- _Provided passage_
LOS ANGELES (AP) — Film director Bob Clark, best known for the beloved holiday classic “A Christmas Story,” was killed with his son yesterday in a head-on crash with a vehicle that a drunken driver steered into the wrong lane, police and the filmmaker’s assistant said.
Mr. Clark, 67, and son Ariel Hanrath-Clark, 22, were killed in the accident in Pacific Palisades, said Lyne Leavy, Mr. Clark’s personal assistant.
The two men were in an Infiniti that collided head-on with a GMC Yukon about 2:30 a.m. local time, said Lt. Paul Vernon, a police spokesman. The driver of the other car was under the influence of alcohol and was driving without a license, Lt. Vernon said.
The driver, Hector Velazquez-Nava, 24, of Los Angeles, remained hospitalized and will be investigated on charges of gross vehicular manslaughter after being treated, Lt. Vernon said. A female passenger in his car also was taken to the hospital with minor injuries and released, police said.

- _Excerpted data_
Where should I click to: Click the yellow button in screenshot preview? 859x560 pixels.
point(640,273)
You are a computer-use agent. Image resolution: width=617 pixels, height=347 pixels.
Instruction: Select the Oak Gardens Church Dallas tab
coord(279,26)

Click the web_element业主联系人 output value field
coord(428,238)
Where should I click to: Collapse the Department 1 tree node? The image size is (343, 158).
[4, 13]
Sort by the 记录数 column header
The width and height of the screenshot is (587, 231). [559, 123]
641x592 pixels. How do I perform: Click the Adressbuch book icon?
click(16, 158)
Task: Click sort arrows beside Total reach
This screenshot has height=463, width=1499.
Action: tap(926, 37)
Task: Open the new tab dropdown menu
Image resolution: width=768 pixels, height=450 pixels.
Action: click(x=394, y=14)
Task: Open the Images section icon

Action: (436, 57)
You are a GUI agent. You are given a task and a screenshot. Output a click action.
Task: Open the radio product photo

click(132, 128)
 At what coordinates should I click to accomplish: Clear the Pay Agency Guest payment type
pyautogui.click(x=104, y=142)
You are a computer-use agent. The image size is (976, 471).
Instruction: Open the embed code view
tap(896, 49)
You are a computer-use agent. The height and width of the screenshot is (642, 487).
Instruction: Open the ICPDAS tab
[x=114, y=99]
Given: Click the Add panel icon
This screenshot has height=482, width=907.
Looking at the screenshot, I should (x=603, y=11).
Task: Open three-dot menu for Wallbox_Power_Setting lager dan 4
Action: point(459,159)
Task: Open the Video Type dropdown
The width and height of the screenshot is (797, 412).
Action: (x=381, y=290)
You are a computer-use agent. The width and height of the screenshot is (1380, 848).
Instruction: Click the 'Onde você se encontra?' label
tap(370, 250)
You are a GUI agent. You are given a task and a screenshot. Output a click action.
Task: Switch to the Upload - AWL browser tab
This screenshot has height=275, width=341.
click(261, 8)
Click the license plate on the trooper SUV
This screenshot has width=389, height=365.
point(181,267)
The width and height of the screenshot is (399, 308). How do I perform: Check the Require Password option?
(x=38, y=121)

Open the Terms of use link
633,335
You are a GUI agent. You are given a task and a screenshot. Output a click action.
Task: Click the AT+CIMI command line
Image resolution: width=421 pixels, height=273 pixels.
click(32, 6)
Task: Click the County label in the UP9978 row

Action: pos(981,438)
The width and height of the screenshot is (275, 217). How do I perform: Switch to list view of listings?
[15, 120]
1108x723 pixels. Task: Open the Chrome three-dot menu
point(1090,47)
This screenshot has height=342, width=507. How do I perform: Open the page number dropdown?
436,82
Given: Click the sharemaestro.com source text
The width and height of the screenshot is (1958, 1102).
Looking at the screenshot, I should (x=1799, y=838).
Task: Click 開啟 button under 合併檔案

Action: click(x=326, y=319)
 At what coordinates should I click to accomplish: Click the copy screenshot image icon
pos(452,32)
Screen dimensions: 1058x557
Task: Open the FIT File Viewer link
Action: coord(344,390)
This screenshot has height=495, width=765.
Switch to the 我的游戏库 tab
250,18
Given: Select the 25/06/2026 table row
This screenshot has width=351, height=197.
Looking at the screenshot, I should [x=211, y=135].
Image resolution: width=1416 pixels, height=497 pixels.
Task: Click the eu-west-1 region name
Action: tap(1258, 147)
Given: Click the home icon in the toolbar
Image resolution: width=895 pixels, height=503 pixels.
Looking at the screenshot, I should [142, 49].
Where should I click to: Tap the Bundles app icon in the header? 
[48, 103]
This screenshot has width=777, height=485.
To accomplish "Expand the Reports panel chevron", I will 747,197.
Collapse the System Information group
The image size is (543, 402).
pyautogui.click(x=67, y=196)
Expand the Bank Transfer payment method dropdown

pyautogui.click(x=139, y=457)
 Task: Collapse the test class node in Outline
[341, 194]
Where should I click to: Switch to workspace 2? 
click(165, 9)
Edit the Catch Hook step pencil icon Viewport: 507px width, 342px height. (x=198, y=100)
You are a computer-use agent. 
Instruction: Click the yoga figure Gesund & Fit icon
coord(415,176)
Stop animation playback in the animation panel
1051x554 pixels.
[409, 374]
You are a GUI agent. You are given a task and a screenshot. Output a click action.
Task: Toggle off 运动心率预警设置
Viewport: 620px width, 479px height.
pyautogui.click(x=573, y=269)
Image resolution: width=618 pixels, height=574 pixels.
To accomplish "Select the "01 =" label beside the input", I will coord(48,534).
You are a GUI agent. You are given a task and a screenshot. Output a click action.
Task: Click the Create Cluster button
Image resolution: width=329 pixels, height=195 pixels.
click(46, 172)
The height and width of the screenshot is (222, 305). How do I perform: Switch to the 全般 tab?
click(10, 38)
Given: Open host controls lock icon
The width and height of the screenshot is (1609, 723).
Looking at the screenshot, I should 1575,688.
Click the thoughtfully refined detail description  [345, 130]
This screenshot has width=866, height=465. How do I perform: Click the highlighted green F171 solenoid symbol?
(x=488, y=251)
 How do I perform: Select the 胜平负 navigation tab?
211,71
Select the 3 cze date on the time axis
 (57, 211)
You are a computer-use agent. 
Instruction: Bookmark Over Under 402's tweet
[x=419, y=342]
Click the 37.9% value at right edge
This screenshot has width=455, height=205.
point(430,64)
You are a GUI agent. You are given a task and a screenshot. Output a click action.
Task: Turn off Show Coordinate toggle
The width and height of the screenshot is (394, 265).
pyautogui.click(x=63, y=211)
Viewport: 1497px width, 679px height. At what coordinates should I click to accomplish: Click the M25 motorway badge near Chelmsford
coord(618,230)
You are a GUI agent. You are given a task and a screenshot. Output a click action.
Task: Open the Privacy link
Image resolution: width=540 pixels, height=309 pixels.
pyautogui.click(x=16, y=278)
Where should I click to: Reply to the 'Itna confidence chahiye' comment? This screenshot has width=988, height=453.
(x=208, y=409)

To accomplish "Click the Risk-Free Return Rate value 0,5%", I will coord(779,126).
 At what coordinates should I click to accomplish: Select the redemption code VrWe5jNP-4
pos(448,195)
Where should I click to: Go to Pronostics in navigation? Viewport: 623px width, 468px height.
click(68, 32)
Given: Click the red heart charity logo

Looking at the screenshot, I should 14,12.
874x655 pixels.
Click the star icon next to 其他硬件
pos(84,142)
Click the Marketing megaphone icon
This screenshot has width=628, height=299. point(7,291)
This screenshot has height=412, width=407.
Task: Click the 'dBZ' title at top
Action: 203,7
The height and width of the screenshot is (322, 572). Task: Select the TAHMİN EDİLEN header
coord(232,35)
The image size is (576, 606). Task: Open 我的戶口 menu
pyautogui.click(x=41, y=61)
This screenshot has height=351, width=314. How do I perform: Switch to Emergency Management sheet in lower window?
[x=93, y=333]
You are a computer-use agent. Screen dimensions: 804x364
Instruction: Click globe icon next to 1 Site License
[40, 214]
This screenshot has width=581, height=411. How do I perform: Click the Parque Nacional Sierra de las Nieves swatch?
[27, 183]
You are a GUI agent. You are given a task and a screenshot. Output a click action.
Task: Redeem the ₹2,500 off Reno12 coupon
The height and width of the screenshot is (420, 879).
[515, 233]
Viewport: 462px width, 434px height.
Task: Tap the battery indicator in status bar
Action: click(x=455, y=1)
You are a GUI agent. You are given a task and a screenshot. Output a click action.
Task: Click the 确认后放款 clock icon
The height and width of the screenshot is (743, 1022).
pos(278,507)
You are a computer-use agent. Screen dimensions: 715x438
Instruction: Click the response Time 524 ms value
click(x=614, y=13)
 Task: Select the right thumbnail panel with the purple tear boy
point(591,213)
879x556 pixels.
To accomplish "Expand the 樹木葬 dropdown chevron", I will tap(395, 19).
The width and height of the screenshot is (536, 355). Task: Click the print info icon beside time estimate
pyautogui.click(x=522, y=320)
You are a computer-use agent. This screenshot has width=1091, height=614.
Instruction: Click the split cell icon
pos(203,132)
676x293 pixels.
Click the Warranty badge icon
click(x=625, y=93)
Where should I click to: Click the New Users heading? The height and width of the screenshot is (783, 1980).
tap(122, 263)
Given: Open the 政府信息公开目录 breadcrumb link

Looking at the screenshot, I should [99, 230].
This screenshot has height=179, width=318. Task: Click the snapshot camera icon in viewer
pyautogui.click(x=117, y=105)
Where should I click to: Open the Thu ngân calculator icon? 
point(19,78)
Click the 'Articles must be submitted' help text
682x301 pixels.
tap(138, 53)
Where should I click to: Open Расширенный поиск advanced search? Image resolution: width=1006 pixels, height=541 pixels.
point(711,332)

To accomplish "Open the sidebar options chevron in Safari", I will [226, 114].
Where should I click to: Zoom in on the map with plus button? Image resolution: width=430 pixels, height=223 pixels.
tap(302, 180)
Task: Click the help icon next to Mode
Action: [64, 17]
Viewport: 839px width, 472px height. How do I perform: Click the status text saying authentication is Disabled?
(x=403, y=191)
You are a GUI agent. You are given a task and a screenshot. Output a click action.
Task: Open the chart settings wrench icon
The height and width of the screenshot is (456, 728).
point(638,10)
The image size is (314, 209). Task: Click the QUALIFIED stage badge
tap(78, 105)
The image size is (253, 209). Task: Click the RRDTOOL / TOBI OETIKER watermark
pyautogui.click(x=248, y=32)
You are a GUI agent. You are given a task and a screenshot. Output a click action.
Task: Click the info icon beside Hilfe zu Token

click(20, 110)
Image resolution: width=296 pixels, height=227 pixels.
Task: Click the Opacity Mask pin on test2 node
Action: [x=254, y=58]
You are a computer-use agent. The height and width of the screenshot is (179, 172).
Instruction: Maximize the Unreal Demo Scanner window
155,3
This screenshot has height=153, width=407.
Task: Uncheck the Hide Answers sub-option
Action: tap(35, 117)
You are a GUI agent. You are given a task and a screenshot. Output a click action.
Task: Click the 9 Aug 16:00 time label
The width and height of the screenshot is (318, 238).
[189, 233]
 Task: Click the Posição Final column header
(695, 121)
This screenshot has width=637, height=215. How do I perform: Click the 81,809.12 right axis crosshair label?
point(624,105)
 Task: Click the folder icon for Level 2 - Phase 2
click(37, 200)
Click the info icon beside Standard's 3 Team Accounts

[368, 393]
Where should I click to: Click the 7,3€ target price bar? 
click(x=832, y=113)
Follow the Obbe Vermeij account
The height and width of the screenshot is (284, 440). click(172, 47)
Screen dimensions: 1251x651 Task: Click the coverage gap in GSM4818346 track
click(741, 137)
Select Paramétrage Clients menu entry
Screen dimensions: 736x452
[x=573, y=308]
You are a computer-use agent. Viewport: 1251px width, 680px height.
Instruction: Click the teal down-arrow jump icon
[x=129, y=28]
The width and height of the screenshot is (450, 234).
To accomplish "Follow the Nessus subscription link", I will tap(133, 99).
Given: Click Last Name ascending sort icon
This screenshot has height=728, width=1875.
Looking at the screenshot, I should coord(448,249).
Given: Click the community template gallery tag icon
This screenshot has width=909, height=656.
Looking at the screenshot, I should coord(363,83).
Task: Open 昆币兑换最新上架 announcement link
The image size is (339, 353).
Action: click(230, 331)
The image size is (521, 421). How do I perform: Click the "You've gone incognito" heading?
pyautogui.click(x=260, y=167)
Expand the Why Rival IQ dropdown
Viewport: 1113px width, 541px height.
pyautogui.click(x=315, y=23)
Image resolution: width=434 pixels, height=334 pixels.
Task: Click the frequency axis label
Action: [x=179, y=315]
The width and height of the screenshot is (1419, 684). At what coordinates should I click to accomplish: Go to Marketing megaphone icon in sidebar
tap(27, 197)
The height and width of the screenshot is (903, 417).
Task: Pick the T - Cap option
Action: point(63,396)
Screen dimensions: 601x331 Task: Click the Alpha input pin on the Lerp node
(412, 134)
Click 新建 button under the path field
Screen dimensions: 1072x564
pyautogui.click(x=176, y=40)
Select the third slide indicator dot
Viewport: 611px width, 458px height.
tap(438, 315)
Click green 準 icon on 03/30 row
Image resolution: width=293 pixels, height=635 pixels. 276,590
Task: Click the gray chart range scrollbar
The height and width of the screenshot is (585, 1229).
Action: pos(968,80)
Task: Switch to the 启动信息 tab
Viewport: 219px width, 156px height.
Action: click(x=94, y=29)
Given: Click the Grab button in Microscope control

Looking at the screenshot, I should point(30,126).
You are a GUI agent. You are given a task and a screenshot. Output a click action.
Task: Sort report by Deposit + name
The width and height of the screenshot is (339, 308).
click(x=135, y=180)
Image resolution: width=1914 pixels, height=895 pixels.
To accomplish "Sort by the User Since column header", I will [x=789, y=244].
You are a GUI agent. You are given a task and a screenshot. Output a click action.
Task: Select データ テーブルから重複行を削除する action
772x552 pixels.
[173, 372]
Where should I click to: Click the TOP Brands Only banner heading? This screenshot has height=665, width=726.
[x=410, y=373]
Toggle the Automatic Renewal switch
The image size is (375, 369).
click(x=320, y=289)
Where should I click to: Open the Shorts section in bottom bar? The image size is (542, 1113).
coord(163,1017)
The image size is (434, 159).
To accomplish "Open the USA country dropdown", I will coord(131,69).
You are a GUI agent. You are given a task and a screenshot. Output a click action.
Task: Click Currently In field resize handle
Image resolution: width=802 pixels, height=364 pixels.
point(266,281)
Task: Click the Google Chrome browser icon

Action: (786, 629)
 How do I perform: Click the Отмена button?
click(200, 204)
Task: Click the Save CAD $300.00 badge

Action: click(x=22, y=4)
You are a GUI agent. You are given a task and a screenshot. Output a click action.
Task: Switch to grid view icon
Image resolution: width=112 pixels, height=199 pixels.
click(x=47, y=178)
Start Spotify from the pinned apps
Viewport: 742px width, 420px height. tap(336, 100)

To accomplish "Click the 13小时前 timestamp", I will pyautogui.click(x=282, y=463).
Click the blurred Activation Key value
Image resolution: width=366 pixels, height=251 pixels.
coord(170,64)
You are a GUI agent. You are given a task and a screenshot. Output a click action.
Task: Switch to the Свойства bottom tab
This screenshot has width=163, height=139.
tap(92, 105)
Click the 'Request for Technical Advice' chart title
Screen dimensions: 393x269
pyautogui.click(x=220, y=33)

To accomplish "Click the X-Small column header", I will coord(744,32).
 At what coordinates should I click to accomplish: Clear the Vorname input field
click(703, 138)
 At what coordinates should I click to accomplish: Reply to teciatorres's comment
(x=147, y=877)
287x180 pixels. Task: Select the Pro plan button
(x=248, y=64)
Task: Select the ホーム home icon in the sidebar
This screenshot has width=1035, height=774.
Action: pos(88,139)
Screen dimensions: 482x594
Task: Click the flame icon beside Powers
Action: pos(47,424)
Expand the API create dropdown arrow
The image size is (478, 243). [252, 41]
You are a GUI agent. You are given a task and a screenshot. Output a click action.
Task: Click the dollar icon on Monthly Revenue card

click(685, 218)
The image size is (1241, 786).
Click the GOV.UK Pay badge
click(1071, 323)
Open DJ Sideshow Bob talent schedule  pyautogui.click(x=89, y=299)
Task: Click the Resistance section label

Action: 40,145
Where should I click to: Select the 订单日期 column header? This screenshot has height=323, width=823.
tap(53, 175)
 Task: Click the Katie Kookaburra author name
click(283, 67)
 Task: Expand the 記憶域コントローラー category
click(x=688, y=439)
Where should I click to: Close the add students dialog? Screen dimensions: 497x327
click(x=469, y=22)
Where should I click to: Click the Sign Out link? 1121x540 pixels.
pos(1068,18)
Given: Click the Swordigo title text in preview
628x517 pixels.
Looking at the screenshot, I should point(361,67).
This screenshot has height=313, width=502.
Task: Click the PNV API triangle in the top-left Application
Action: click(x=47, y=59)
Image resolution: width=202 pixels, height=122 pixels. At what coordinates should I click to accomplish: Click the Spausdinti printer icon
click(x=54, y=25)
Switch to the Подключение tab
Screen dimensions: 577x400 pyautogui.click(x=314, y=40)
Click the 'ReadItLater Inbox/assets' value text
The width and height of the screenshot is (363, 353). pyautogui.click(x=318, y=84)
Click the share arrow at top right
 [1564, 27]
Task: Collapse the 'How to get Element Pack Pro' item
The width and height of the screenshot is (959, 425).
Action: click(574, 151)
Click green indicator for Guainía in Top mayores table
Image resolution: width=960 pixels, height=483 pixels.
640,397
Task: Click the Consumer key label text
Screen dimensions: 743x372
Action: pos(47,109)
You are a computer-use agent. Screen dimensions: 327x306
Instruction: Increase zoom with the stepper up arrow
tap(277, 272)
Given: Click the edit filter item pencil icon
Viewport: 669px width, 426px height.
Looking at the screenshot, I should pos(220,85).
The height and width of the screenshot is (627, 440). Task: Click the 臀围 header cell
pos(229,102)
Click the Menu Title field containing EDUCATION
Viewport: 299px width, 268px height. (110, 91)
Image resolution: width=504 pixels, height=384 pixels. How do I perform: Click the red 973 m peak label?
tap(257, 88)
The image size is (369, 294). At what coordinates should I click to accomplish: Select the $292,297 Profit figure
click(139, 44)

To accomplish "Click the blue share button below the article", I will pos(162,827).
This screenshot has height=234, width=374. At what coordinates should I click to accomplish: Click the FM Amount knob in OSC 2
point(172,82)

- _Exercise prompt_
Could you write the next part of the news report on film director Bob Clark's death in a head-on crash, picking up after its final paragraph?

- _Response box_
In Mr. Clark’s most famous film, all 9-year-old Ralphie Parker, played by Peter Billingsley, wants for Christmas is an official Red Ryder carbine-action 200-shot range model air rifle. His mother, his teacher and Santa Claus all warn: “You’ll shoot your eye out, kid.”
A school bully named Scut Farkus, a leg lamp, a freezing flagpole mishap and some four-letter defiance helped the movie become a seasonal fixture along with “It’s A Wonderful Life” and “Miracle on 34th Street.”
Scott Schwartz, who played Flick in “A Christmas Story” and kept in touch with Mr. Clark, called him one of the “nicest, sweetest guys that you’d ever want to come in contact with.”
“It’s a tragic day for all of us who knew and loved Bob Clark,” Mr. Schwartz said.
The director of the Christmas Story House in Cleveland, which was used for several exterior shots in the film, said Mr. Clark had been planning to visit in August.
“We were all very excited about meeting him,” said executive director Steve Siedlecki. “It’s very sad to think that that will never happen.”
Mr. Clark specialized in horror movies and thrillers early in his career, directing such 1970s flicks as “Children Shouldn’t Play With Dead Things,” and “Black Christmas,” which was remade last year. His breakout success came with 1981’s sex farce “Porky’s,” a coming-of-age romp that he followed two years later with “Porky’s II: The Next Day.”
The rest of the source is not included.